Can We Really Make a Difference?

Written By: Iris Schimke

from April 6, 2012

Sitting in our quarterly GP User Group meeting, I look around and see faces I have known for 20 years or more and some only 2 years. Their faces are blank, yet they are focused on the topic and concentrating. The room is silent except for the consultant speaking at the podium. More features, and great functionality buried below the surface. The presenter’s voice trails off in the distance as I drift just a little, wondering if what we show today will really help them. Can they benefit?

Maybe I can make a difference if I close my eyes, free my mind of the daily clutter, and try to visualize what our client feels. Maybe, just maybe, I could walk a mile in their shoes and understand the effort it takes to wrestle the value out of the functionality in the Microsoft Dynamics GP software listed in the “what’s new” section of the help menu. Has it been too long since I walked in their shoes, understanding their desire to learn but not have the time to really dig in and make a change?

If you are like most folks working today, you have survived the economic hurricane of the last few years. You managed to dodge the layoffs, work for a company smart enough to leverage their talent and truly focus on what was profitable. That also means you are part of the solution and not part of the problem. Today, you can celebrate that triumph. But now what?

Lean and mean doesn’t always translate into best practices. Some had to do more with less. Not less functionality, just fewer people. Because there were fewer mouths to feed in the finance department or warehouse, those of us left to perform the work had to get it done – however we could – now and not later. My visualization is starting to feel a bit uncomfortable because I understand better the dilemma.

“Okay, tell me something I don’t know,” you are thinking right about now and maybe even said that out loud. “Do I take the time to learn new things? What value does that really have? How can I learn something new if I don’t have time to get what I need done?”

Using and learning software to me is like eating.
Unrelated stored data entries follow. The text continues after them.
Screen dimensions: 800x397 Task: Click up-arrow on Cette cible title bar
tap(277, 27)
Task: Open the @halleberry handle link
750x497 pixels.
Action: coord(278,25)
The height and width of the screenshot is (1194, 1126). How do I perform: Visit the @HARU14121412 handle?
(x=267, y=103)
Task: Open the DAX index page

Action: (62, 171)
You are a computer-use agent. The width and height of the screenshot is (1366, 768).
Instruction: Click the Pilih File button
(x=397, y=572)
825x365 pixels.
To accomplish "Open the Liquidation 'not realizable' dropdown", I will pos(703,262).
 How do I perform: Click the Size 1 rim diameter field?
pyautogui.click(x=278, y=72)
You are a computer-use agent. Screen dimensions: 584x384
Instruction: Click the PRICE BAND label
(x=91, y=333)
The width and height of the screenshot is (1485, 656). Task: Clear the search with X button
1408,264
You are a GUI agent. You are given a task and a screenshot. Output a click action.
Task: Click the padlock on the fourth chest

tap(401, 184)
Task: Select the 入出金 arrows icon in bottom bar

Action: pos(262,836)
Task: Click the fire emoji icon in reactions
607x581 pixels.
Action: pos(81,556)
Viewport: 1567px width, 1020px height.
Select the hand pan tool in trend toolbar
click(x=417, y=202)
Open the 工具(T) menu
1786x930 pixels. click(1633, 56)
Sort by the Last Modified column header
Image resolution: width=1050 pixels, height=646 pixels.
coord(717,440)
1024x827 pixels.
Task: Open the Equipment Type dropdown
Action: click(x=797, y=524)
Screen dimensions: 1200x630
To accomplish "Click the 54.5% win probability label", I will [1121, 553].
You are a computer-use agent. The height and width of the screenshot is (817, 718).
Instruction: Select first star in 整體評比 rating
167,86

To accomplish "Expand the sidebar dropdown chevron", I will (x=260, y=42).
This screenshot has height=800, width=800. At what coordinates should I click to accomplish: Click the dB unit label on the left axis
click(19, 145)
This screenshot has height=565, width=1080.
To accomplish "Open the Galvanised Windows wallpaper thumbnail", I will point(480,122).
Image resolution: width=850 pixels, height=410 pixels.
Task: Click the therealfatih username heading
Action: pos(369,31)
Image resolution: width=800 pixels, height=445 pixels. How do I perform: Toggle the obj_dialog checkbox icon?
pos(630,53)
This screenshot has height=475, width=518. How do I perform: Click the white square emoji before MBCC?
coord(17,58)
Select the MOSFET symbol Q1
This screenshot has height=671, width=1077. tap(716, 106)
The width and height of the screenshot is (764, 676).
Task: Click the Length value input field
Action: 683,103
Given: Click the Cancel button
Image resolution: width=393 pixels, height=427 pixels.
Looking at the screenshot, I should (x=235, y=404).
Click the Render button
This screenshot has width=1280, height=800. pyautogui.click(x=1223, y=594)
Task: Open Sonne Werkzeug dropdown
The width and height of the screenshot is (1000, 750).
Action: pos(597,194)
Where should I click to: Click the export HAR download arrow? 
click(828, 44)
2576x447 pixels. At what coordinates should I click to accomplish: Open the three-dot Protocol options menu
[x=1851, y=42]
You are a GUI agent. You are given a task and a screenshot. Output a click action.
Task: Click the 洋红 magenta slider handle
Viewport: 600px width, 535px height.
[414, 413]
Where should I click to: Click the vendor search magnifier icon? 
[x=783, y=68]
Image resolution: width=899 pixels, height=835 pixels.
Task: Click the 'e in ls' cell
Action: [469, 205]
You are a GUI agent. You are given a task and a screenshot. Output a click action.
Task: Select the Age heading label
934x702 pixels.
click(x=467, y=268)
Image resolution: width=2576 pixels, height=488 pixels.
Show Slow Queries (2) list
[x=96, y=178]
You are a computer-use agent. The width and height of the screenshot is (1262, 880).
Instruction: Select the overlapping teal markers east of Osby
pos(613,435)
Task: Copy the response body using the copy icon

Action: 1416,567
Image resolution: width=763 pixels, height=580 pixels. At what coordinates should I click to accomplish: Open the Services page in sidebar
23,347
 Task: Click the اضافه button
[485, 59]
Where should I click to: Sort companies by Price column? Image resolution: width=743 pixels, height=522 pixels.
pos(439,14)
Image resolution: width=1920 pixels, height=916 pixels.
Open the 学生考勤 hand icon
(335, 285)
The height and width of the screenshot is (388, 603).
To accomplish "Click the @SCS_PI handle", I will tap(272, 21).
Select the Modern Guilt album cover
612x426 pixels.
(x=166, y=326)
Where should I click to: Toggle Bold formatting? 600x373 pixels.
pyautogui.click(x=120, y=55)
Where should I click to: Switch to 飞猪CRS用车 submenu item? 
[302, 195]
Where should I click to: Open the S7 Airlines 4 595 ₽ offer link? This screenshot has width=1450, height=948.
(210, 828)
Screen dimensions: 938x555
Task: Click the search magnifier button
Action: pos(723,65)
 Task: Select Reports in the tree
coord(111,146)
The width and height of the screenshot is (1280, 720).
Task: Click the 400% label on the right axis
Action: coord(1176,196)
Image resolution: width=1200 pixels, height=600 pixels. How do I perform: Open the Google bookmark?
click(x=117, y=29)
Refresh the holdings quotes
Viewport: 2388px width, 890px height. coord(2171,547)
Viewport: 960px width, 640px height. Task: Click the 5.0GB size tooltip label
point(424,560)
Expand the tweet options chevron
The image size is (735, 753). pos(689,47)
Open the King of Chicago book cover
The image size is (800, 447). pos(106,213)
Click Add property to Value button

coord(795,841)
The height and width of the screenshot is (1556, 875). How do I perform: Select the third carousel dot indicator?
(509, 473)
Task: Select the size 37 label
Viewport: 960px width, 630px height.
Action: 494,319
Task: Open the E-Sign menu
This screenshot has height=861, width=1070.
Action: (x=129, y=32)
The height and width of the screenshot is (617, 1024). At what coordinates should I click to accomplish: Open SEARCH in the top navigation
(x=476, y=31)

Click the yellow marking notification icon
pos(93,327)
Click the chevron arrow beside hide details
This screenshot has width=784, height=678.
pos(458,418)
Something you need to do to sustain your work. I remember what I always told my boys, “Take small bites, it is easier to chew.” “Swallow what you have in your mouth before you take another bite.” Boys are notorious for multiple bites before swallowing. If you are smiling now you know exactly what I mean. For the majority of us trying to juggle activities and tasks, you probably eat while you do something else like reading, catching up on email, watching television or surfing the web. You forget what and how much you really ate. Perhaps even when to stop eating if you are engrossed in your other activity. This is true for how we use software. It is a means to an end, get it done, and on to the next.

I know now how to help our clients see value. I get it and I can make a difference. The challenge is “how?” The first step is to help them focus on one or two small features, like using Smartfill by Rockton Software and typing the description in the account number field to find the right account, just like a Bing or Google search. Perhaps just being able to reprint a payroll check stub would be the most helpful. Maybe we should focus on those two things and see what each client using the system would gain. Just two features and focus. Could it be that simple? One small bite for finance could be huge.

I am excited to work on focus for our clients. Now I have my “make a difference” plan. To help our clients do more with less time, learn and still manage their workload, and digest the tidbits that will really matter in the new functionality.

…I hear clapping and snap back to the User Group and the end of the presentation. I see smiling faces and hear the chatter of clients engaging with our staff and each other. As the room empties and we say our goodbyes, I am feeling a bit hungry. I notice there are a few cookies left, so I’ll grab one on the way to read email. Just remember one bite at a time and then swallow.